Instruções do exercício:
1. Segundo o Data Favela, citado no trecho do documento, a que áreas se ligam os obstáculos enfrentados pelos empreendedores? Enumere todas, com o exemplo que acompanha cada uma.
2. Conforme o trecho do documento, que percentual dos empresários de baixa renda se mostra otimista em relação ao negócio atualmente?
3. Indique se cada afirmação concorda com o trecho do documento, respondendo sim ou não e citando as palavras decisivas do texto.
(a) Rony Silva está à frente de três empresas.
(b) Segundo o Instituto Locomotiva, metade dos empreendedores de Alagoas tem renda habitual mensal de até R$5.000.
(c) Rony Silva já participou como palestrante no Startup Day.

Trecho do documento:
══════════════════════════════

Dessa forma ocorreu com Rony Silva, de 24 anos, formado em Administração e à frente de três empresas, incluindo uma de consultoria empresarial. Durante as capacitações do projeto, ele conta que aprendeu conteúdos que não viu nem mesmo na faculdade.
“A faculdade em si vai falar muitas coisas, mas não vai na prática, e nas capacitações a gente presenciou a prática. [...] Então, foi muito bom. E não só pra questão da faculdade em si, eu digo para a minha empresa também. Tinha coisas que eu não fazia, que o projeto Acelera faz. Deu um norte diferente para o Rony”, explana o agente.

Além de administrar suas empresas, o jovem já participou como palestrante em eventos privados e em ações do próprio Sebrae, como o Startup Day. Agora, após se encantar com o impacto que pôde causar por meio do projeto, ele deseja fazer parte do Sebrae de forma mais ativa e permanente.
“A minha vontade agora é entrar realmente dentro do Sebrae para poder construir outros projetos, até construir um próprio edital ou uma startup”, esclarece.
Obstáculos frequentes para os empreendedores
O projeto tem oferecido suporte fundamental aos empreendedores, mas o público ainda enfrenta muitos desafios devido às condições difíceis em que vivem. Em Alagoas, segundo o Instituto Locomotiva, metade dos empreendedores do estado possui uma renda habitual mensal de até R$2.000, valor pouco acima do salário mínimo.
De acordo com o Data Favela, os empreendedores enfrentam obstáculos ligados à infraestrutura, como o acesso ao crédito; à capacitação, incluindo especializações no ramo de atuação; e à informação, especialmente na divulgação dos negócios online. Veja algumas das dificuldades que eles relatam:

Ainda assim, a pesquisa revela que mesmo com tantas adversidades a maioria dos empresários de baixa renda se sentem esperançosos, onde 64% estão otimistas em relação ao negócio atualmente.

══════════════════════════════

Dados apresentados:

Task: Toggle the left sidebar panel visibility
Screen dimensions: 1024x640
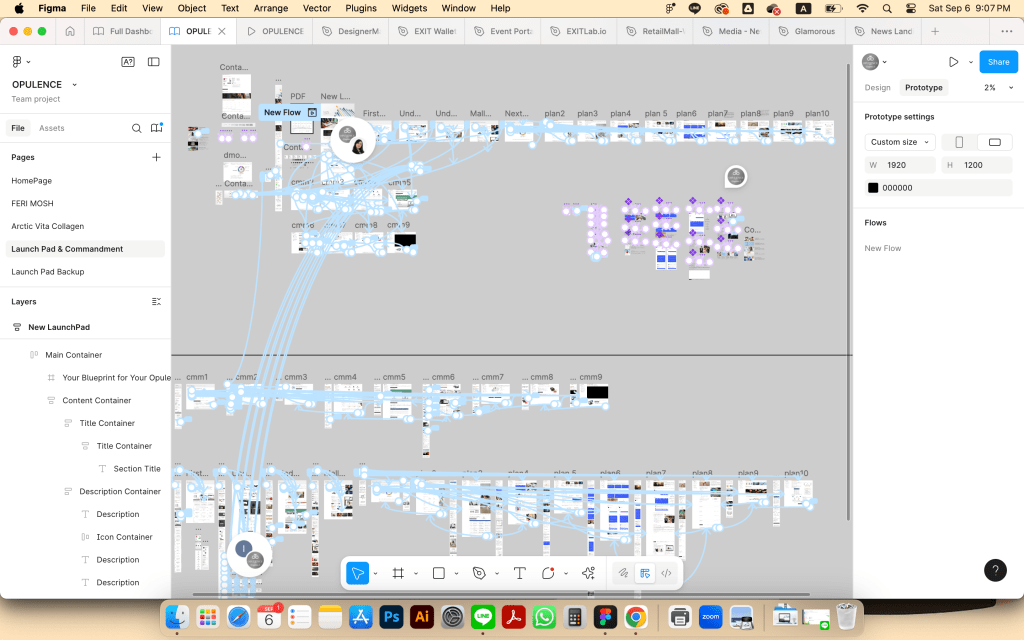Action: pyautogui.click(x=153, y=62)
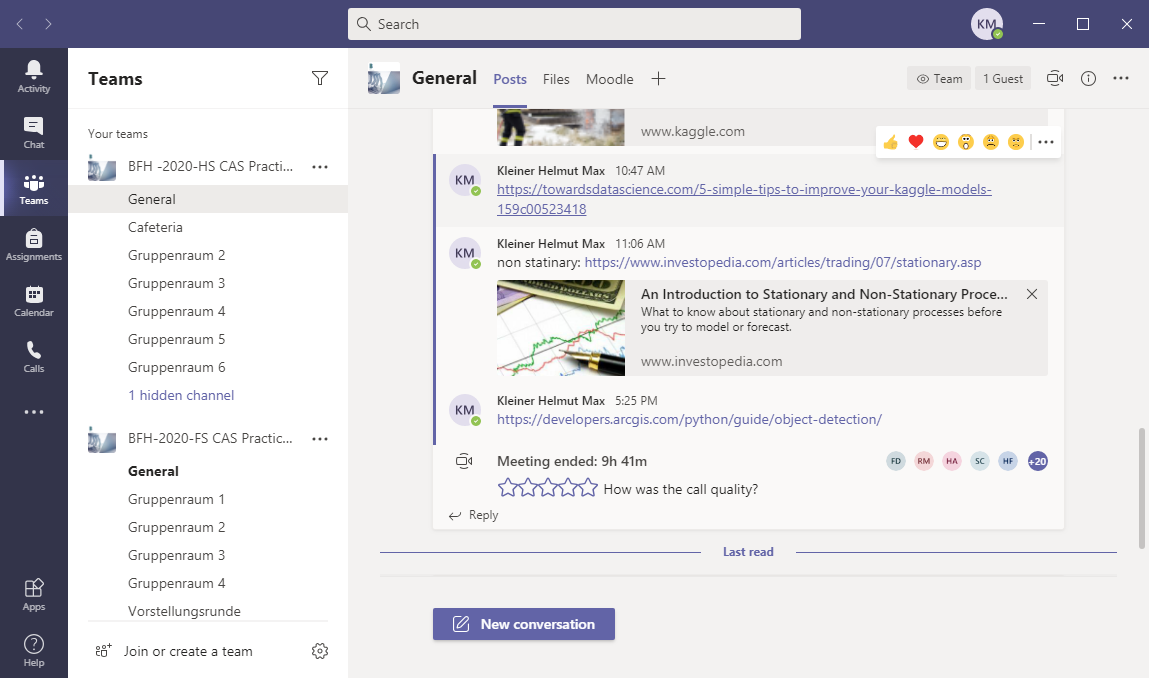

══════════════════════════════

Lista de soluções:
1.
1. Infraestrutura, como o acesso ao crédito.
2. Capacitação, incluindo especializações no ramo de atuação.
3. Informação, especialmente na divulgação dos negócios online.

2. 64%.

3.
(a) Sim: "à frente de três empresas, incluindo uma de consultoria empresarial".
(b) Não: "metade dos empreendedores do estado possui uma renda habitual mensal de até R$2.000".
(c) Sim: "já participou como palestrante em eventos privados e em ações do próprio Sebrae, como o Startup Day".